The Government has fended off pressure to radically shift the WDA’s focus from the M4 and A55 corridors in south and north Wales with a call for “hard-headed realism” in dealing with inward investment .

Despite growing pressure to direct 80% of the development agency’s investment to central and west Wales, Junior Welsh Minister Peter Hain held out for only 50% of the WDA’s funding to go to those areas. He confirmed that the WDA target was to create or safeguard 12,500 jobs of which two-thirds would come from inward investment and only half of this would be based outside the eastern M4 and A55 corridors

During a backbench debate in the Commons he said it had been easier to attract inward investment to the south east and north east but Hain went on to say: “There is very stiff competition from other regions in Britain and we simply have to offer the best package possible. If that means having 6,000 LG jobs at Newport or not having them at all, the answer is self evident.”

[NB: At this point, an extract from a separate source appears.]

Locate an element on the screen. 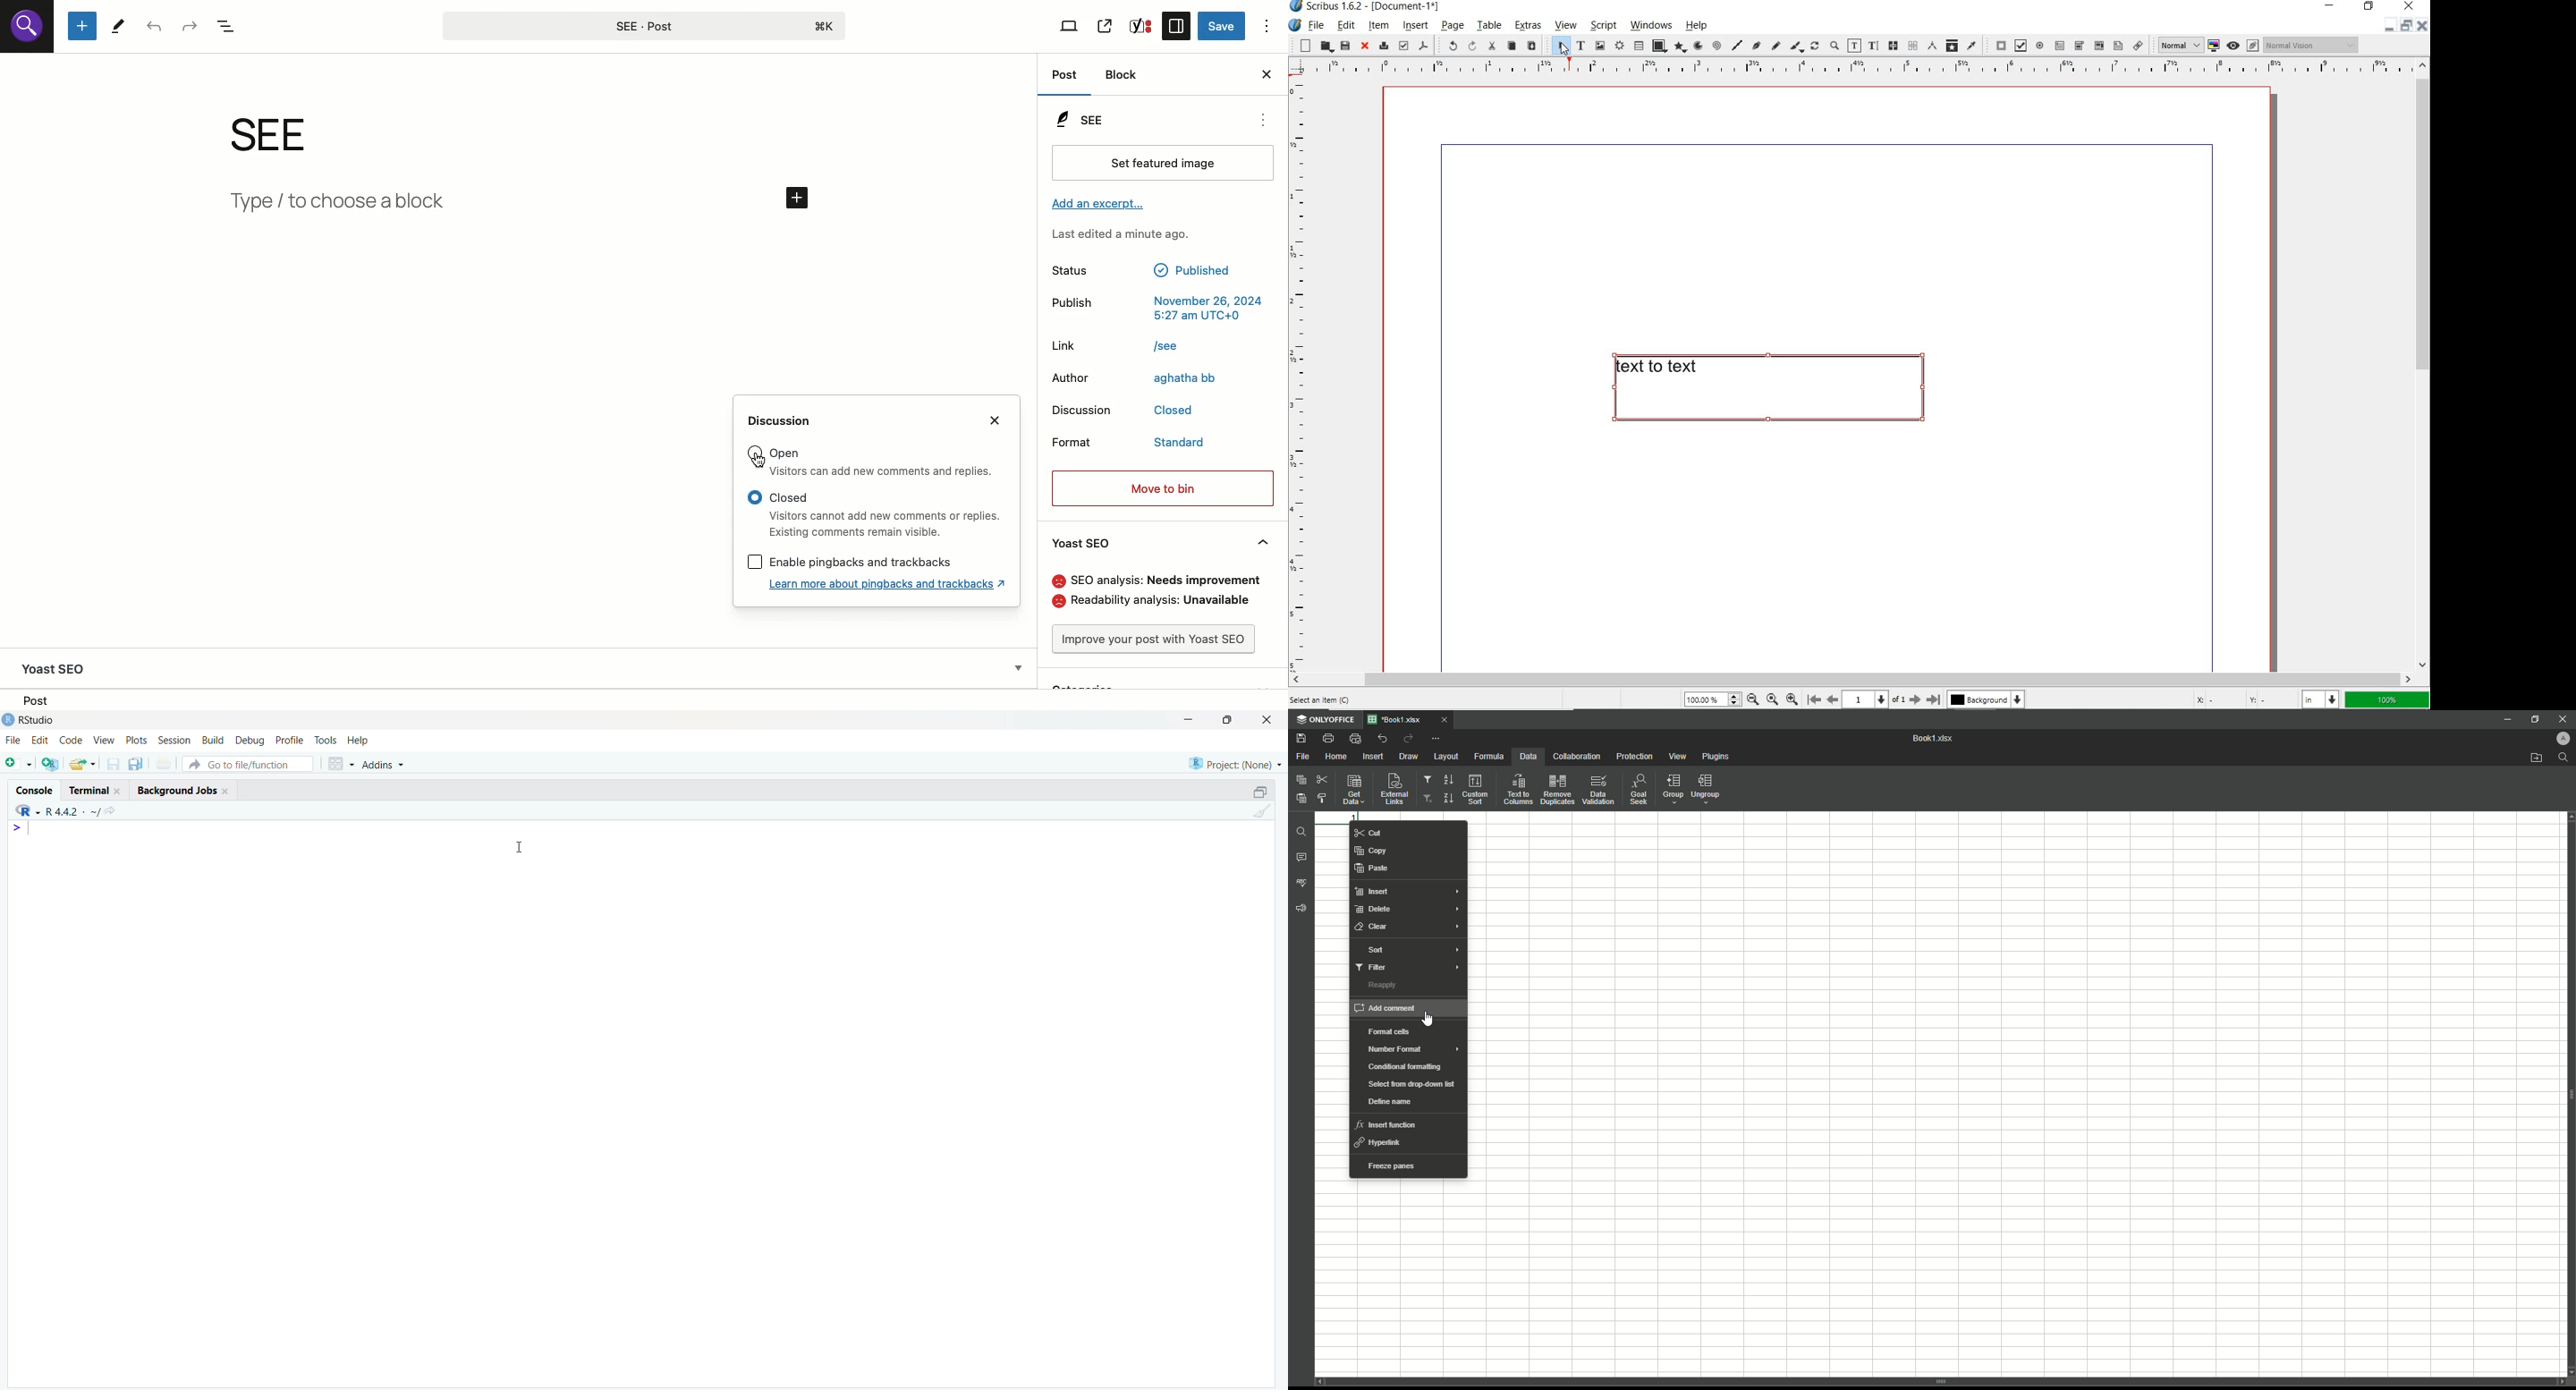 This screenshot has width=2576, height=1400. file is located at coordinates (13, 739).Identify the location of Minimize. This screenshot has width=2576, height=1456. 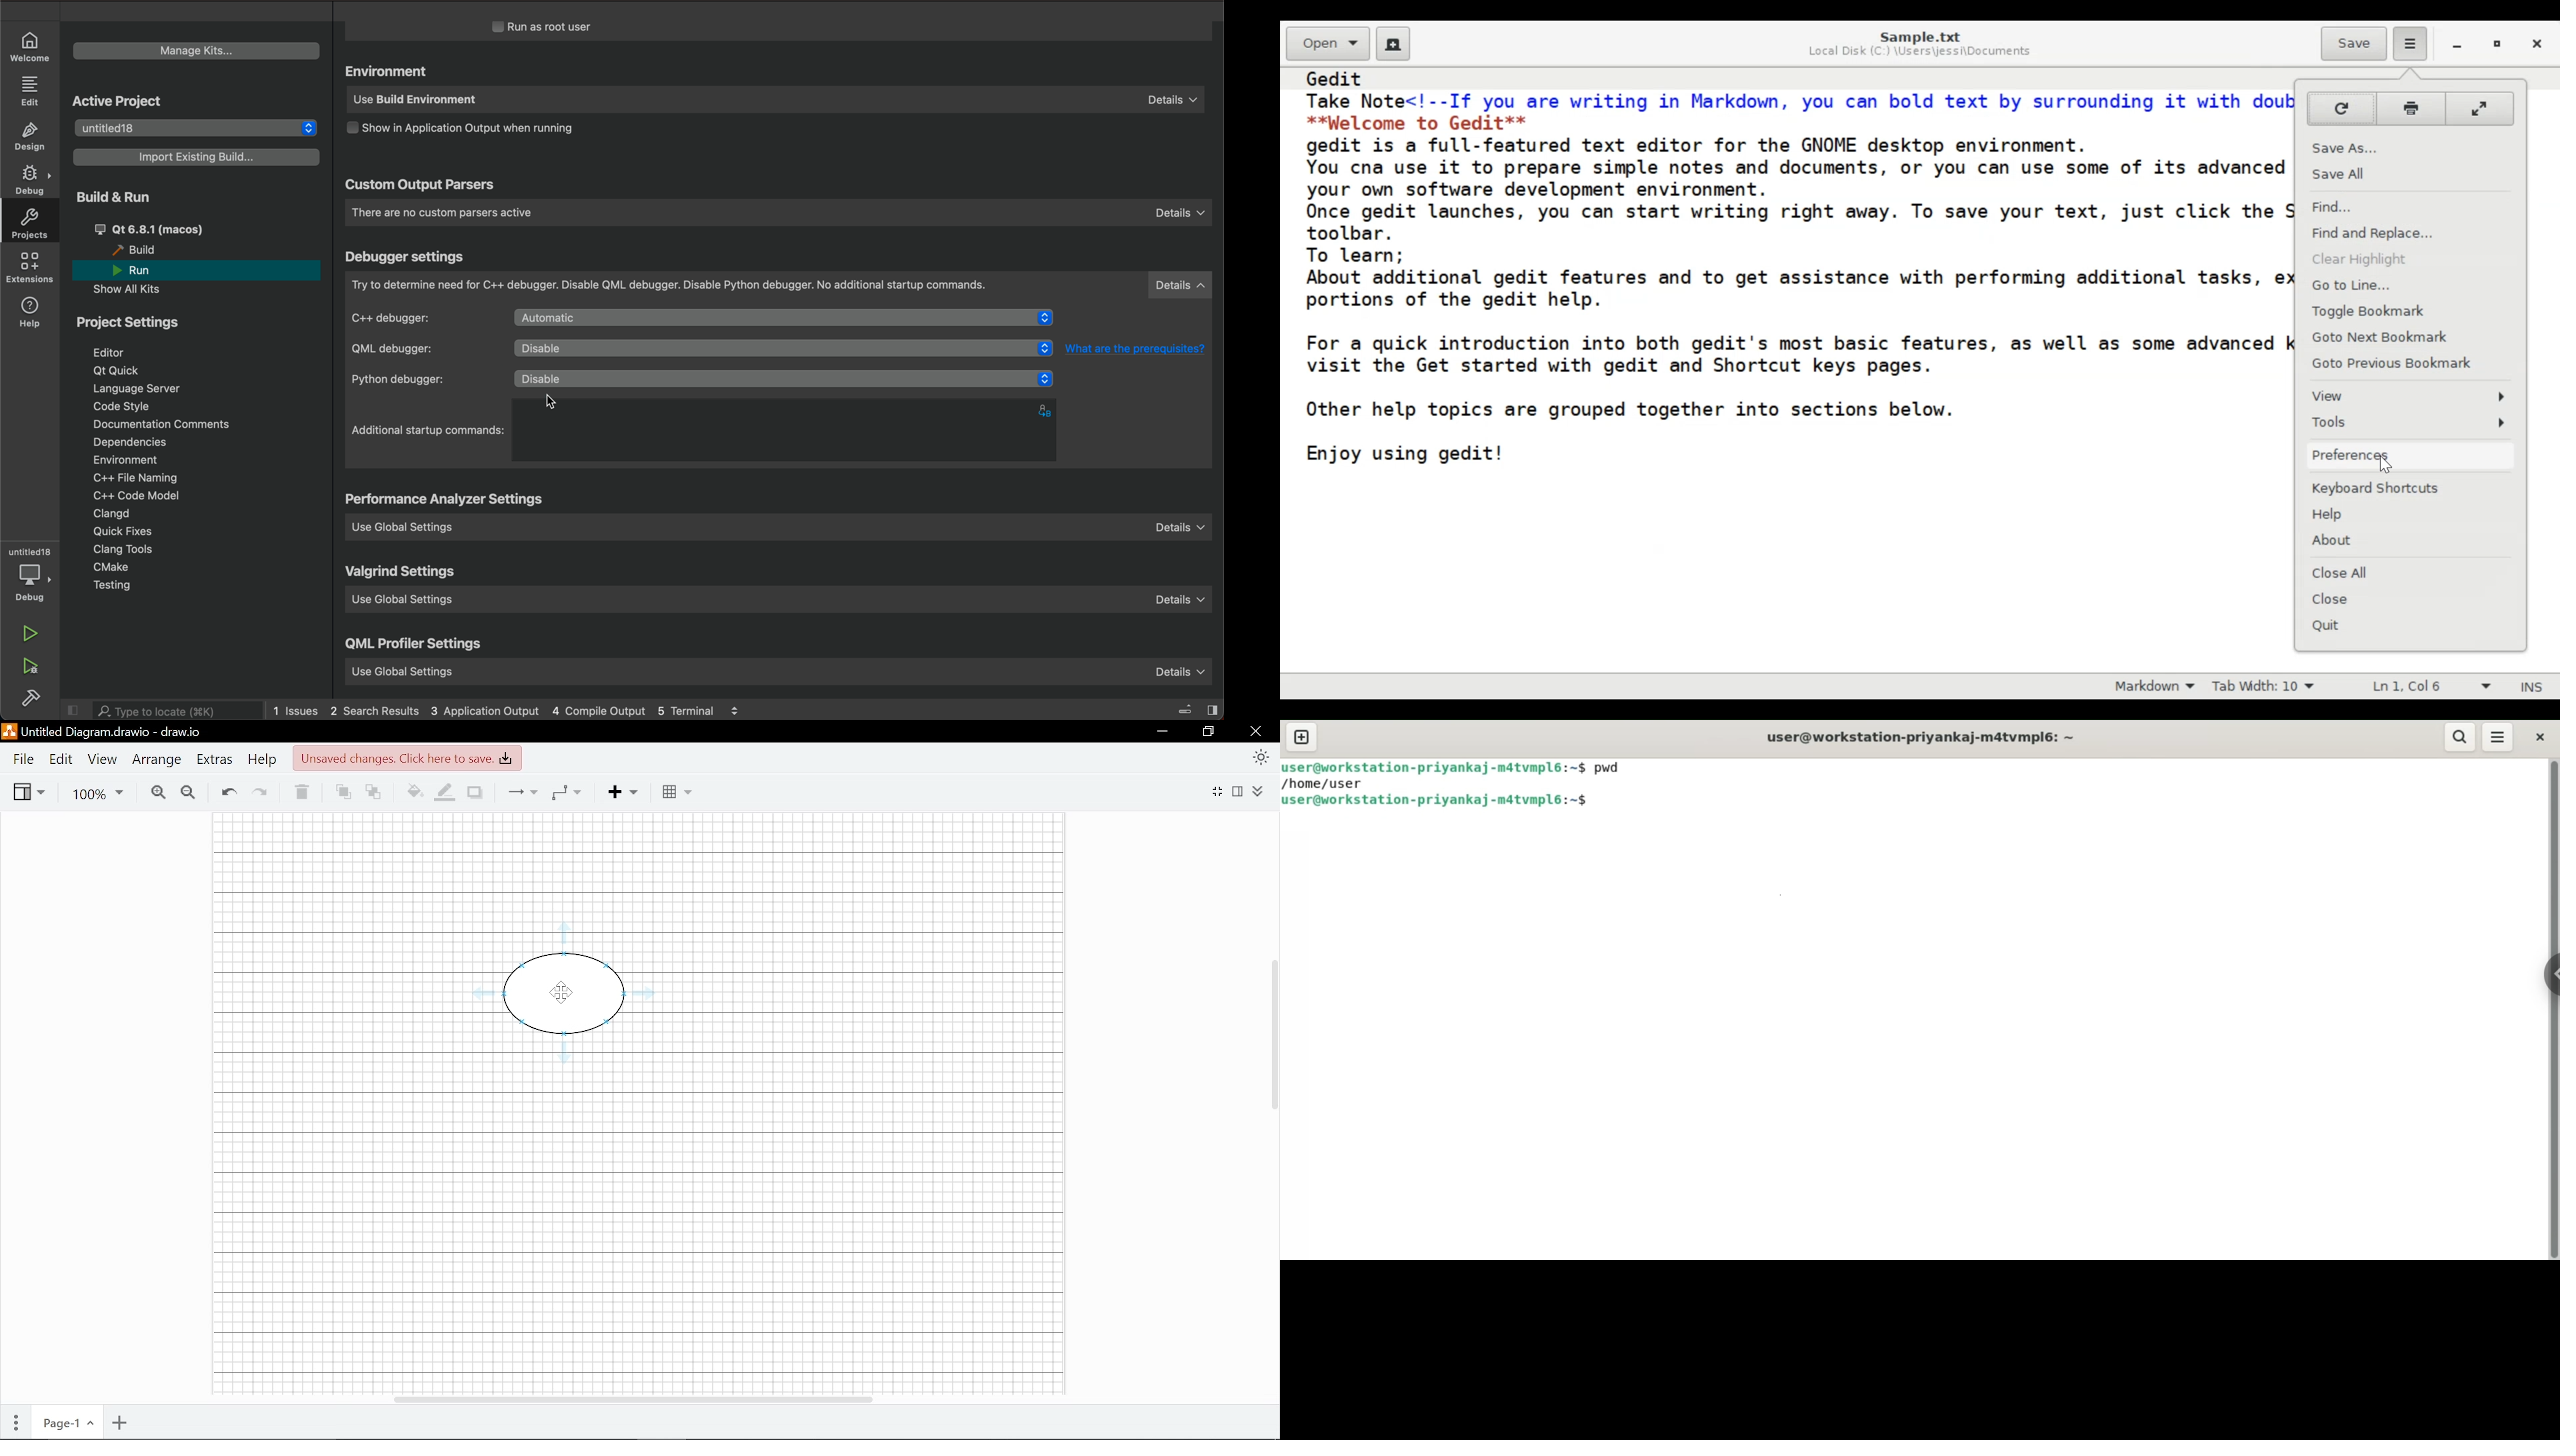
(1162, 732).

Plaid Cymru leader Dafydd Wigley had accused the development agency of a “cynical betrayal” of those areas in central and west Wales “where the challenge is that much greater and required more effort to crack the problem.”

He went on to attack the Welsh Office and the WDA for accepting “far too easily the perceived wisdom that Newport and Wrexham are ideally located to sell to Dusseldorf or Milan, whereas Holyhead, Caernarfon, Pwllheli, Ffestiniog, Ammanford or Abderdare are impossibly remote for such a purpose”.

With Plaid Cymru only holding four seats in Wales, they are unlikely to be able to effect a major shift in strategy. But the issue could become divisive in a Welsh Assembly where local authorities in central and west Wales are expected to have greater clout.